Author : Aaron McGruder
Publisher : Three Rivers Press (CA)
Page : 0 pages
File Size : 42,39 MB
Release : 2007
Category : African American cartoonists
ISBN : 9780307352668
Aaron McGruder's hilariously offensive comic strip has never been afraid to tell it like it is. Now Huey, Riley and Granddad have their own hit animated series on the Cartoon Network's Adult Swim, the masses are praising McGruder's precocious preteens and their brilliant politically and racially charged humour. Also available are Public Enemy # 2, Birth of a Nation and A Right To Be Hostile.
Author : Soner Çaǧaptay
Publisher :
Page : 240 pages
File Size : 36,26 MB
Release : 2017
Category : Turkey
ISBN : 9781350988972
"In a world of rising tensions between Russia and the United States, the Middle East and Europe, Sunnis and Shiites, Islamism and liberalism, Turkey is at the epicentre.
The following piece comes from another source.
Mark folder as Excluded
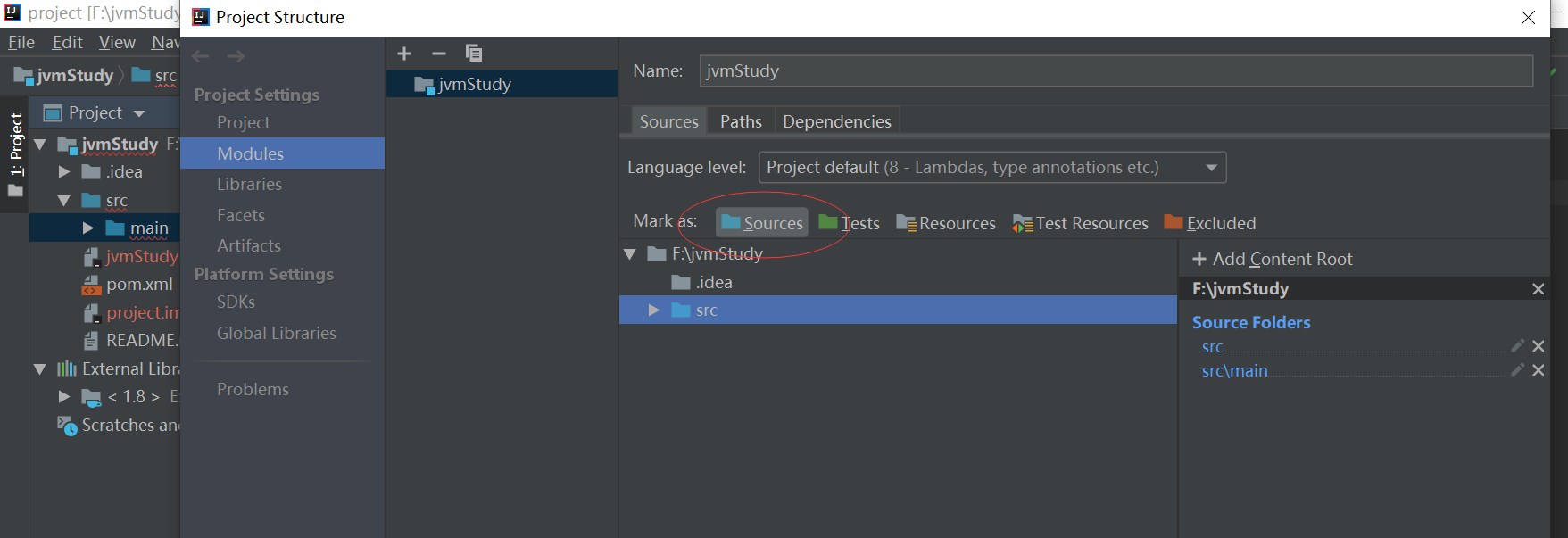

And at the heart of Turkey is its right-wing populist president, Recep Tayyip Erdo?an. Since 2002, Erdo?an has consolidated his hold on domestic politics while using military and diplomatic means to solidify Turkey as a regional power. His crackdown has been brutal and consistent - scores of journalists arrested, academics officially banned from leaving the country, university deans fired and many of the highest-ranking military officers arrested. In some senses, the nefarious and failed 2016 coup has given Erdo?an the licence to make good on his repeated promise to bring order and stability under a 'strongman'. Here, leading Turkish expert Soner Cagaptay will look at Erdo?an's roots in Turkish history, what he believes in and how he has cemented his rule, as well as what this means for the world. The book will also unpick the 'threats' Erdogan has worked to combat - from the liberal Turks to the Gulen movement, from coup plotters to Kurdish nationalists - all of which have culminated in the crisis of modern Turkey."--Bloomsbury Publishing.
Author : John MacArthur
Publisher : Moody Publishers
Page : 9511 pages
File Size : 11,76 MB
Release : 2011-02-21
Category : Religion
ISBN : 0802482694
This set includes the entire collection of the MacArthur New Testament Commentary series: Matthew 1-7, Matthew 8-15, Matthew 16-23, Matthew 24-28, Luke 1-5, Luke 6-10, Luke 11-17, John 1-11, John 12-21, Acts 1-12, Acts 13-28, Romans 1-8, Romans 9-16, 1 Corinthians, 2 Corinthians, Galatians, Ephesians, Philippians, Colossians & Philemon, 1 & 2 Thessalonians, 1 Timothy, 2 Timothy, Titus, Hebrews, James, 1 Peter, 2 Peter & Jude, 1-3 John, Revelation 1-11, and Revelation 12-22. The MacArthur New Testament Commentary series continues to be one of today's top-selling commentary series. These commentaries from respected Bible scholar and preacher John MacArthur give a verse-by-verse analysis in context and provide points of application for passages, illuminating the biblical text in practical and relevant ways.
Author : Evan Morris
Publisher : Plume Books
Page : 260 pages
File Size : 19,93 MB
Release : 2001
Category : Language Arts & Disciplines
ISBN :
Author : Touré
Publisher : Simon and Schuster
Page : 274 pages
File Size : 21,41 MB
Release : 2011-09-13
Category : Social Science
ISBN : 1439177554
How do we make sense of what it means to be Black in a world with room for both Michelle Obama and Precious? Tour , an iconic commentator and journalist, defines and demystifies modern Blackness with wit, authority, and irreverent humor. In the age of Obama, racial attitudes have become more complicated and nuanced than ever before. Americans are searching for new ways of understanding Blackness, partly inspired by a President who is unlike any Black man ever seen on our national stage. This book aims to destroy the notion that there is a correct or even definable way of being Black. It’s a discussion mixing the personal and the intellectual. It gives us intimate and painful stories of how race and racial expectations have shaped Tour ’s life as well as a look at how the concept of Post-Blackness functions in politics, psychology, the Black visual arts world, Chappelle’s Show, and more. For research Tour has turned to some of the most important luminaries of our time for frank and thought-provoking opinions, including Rev. Jesse Jackson, Henry Louis Gates Jr., Cornel West, Michael Eric Dyson, Melissa Harris-Lacewell, Malcolm Gladwell, Harold Ford, Jr., Kara Walker, Kehinde Wiley, Chuck D, and many others. Their comments and disagreements with one another may come as a surprise to many readers. Of special interest is a personal racial memoir by the author in which he depicts defining moments in his life when he confronts the question of race head-on. In another chapter—sure to be controversial—he explains why he no longer uses the word “nigga.” Who’s Afraid of Post-Blackness? is a complex conversation on modern America that aims to change how we perceive race in ways that are as nuanced and spirited as the nation itself.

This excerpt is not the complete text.